I'd quote the whole thing but it's better to go with the link and read the comments as well:
The first time I worked clinic defense was the month after I turned eighteen. Now, most people stood in a particular phalanx by the clinic door, especially during the worst of the protests. The phalanx was designed to make sure protesters couldn't crawl through our legs, that there would still be a barrier if they stuck us with pins, which, yes, they did. Then, there were the people stationed inside the clinic, if it had interior doors. Sometimes women would pose as patients and lock themselves to the interior doors, blocking them. Finally, there were the people who escorted the women in and out of the clinic.
I did all three of those jobs at various times, but mostly I either guarded the inside doors of the clinics or escorted patients.
Mostly, the women didn't talk. But sometimes they did, either about nothing in particular or dark humour. It was strange, responding to them, and always being so careful not to reveal any particular sentiment to them.
"I hate this," one woman said. I couldn't but nod, because "this" could have been anything.
She kept talking. "Always being escorted, like I can't go to the doctor by myself."
"I'm sorry, sometimes the protesters pose as patients; it's for everyone's safety."
"But I feel like a child."
And it's true.
I know for myself that I'm asked often in an exasperated tone, "What happened to you?", to me.
Why am I no longer the happy go lucky angel I used to be.

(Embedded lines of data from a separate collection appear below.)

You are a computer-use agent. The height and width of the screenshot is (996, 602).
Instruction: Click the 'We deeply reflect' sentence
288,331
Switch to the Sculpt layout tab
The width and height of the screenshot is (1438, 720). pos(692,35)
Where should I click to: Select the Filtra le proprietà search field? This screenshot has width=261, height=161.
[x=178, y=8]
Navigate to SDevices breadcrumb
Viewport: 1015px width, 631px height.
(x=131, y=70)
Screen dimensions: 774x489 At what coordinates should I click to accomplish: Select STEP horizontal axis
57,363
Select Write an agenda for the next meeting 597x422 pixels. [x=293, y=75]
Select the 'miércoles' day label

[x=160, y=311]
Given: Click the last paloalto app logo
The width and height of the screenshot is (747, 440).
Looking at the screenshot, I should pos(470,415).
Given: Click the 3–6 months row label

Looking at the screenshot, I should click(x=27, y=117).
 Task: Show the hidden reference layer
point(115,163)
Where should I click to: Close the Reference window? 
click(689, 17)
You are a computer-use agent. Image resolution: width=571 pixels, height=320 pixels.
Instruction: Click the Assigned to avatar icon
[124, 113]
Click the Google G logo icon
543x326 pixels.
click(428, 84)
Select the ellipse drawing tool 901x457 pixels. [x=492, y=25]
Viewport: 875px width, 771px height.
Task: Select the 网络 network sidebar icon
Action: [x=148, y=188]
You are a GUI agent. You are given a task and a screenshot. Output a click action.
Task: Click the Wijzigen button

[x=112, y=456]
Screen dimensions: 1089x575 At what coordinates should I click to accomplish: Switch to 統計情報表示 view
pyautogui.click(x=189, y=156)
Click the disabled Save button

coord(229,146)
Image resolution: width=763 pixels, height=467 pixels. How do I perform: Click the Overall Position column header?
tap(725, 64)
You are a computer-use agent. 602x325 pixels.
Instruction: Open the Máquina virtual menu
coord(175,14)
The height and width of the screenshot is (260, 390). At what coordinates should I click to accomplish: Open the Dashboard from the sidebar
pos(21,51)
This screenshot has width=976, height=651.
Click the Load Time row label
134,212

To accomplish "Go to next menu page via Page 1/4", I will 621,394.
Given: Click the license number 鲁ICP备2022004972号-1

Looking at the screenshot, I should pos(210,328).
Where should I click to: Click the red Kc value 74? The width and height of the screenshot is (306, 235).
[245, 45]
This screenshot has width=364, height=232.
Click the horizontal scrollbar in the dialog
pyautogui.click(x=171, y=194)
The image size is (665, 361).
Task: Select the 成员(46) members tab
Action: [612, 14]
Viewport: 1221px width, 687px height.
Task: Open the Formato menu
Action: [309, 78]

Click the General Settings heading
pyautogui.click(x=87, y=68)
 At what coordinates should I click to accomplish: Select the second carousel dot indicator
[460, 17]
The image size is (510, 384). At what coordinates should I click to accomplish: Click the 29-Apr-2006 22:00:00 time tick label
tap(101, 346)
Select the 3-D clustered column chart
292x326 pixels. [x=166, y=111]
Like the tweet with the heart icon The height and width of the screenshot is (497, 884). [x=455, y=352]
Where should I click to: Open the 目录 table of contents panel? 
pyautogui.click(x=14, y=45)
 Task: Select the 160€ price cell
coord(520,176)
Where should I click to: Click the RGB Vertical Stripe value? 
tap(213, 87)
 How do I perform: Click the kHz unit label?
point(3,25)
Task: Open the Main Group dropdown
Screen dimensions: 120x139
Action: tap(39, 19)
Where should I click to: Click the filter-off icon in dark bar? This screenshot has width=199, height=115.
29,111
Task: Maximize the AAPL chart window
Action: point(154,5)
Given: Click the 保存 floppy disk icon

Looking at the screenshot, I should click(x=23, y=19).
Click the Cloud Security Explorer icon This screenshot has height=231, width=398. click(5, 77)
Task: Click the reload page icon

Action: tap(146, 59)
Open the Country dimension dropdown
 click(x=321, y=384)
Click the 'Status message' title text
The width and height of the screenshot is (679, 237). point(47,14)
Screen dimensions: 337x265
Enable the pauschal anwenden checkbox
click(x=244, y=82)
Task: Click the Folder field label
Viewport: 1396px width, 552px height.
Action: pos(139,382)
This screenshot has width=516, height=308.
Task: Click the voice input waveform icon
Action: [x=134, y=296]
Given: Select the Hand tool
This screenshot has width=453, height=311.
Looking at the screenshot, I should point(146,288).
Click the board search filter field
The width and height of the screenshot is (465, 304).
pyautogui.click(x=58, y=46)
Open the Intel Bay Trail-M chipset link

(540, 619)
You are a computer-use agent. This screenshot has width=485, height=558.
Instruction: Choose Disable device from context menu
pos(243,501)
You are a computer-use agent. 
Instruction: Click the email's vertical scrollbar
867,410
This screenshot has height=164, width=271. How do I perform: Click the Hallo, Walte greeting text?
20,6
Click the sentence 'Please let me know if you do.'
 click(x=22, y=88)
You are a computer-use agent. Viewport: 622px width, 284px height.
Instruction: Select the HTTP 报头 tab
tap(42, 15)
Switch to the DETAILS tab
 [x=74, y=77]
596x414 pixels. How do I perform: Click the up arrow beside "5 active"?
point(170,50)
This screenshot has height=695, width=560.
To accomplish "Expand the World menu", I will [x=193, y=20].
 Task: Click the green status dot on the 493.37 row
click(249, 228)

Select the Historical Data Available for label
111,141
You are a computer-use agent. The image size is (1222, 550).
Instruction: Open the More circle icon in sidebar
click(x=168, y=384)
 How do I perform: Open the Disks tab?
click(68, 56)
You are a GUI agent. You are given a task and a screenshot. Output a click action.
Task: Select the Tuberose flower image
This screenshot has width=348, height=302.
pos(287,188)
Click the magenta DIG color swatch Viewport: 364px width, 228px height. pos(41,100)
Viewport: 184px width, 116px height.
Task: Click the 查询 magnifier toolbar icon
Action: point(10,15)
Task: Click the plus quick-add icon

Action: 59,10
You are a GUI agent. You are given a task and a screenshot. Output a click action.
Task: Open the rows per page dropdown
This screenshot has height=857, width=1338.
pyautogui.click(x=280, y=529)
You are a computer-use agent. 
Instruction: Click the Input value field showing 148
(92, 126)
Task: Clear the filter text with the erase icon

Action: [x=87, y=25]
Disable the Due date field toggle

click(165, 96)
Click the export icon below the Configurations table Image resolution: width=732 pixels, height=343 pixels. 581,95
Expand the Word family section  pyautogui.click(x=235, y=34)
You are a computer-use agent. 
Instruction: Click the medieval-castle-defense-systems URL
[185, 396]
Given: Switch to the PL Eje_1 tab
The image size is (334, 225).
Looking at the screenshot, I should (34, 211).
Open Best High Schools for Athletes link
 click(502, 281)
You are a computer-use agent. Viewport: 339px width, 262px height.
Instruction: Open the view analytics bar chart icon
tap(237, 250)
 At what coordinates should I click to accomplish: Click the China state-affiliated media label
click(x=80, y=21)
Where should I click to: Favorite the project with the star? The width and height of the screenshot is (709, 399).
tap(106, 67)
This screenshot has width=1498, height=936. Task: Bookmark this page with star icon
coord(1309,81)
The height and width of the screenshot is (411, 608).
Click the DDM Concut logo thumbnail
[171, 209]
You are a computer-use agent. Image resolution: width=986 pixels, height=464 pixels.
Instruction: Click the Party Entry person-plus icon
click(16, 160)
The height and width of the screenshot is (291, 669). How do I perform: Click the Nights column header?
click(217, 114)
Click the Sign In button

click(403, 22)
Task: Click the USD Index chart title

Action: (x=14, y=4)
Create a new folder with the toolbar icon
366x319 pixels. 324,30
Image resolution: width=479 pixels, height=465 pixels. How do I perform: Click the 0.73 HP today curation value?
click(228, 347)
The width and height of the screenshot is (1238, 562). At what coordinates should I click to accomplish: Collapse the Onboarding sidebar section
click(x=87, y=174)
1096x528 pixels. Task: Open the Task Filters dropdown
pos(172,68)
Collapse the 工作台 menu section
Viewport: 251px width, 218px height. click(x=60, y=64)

Why am I obsessed with the fact that my hair is a cause of uproar in the family - if it's long it's beautiful, if it's short it should be grown, when it's shaved I'm being deliberately provocative and upsetting my parents and going against all the values I should uphold.
And while I don't use my hair or any part of my body to be deliberately provocative, it happens anyway, because my body being feminine is public and my heart and mind are queer*.
And so long as these facts remain true (most likely for the rest of my life) I will do my best to very deliberatly fuck with the status quo.
It makes me happy.
Happy International Pride Month My Pretties!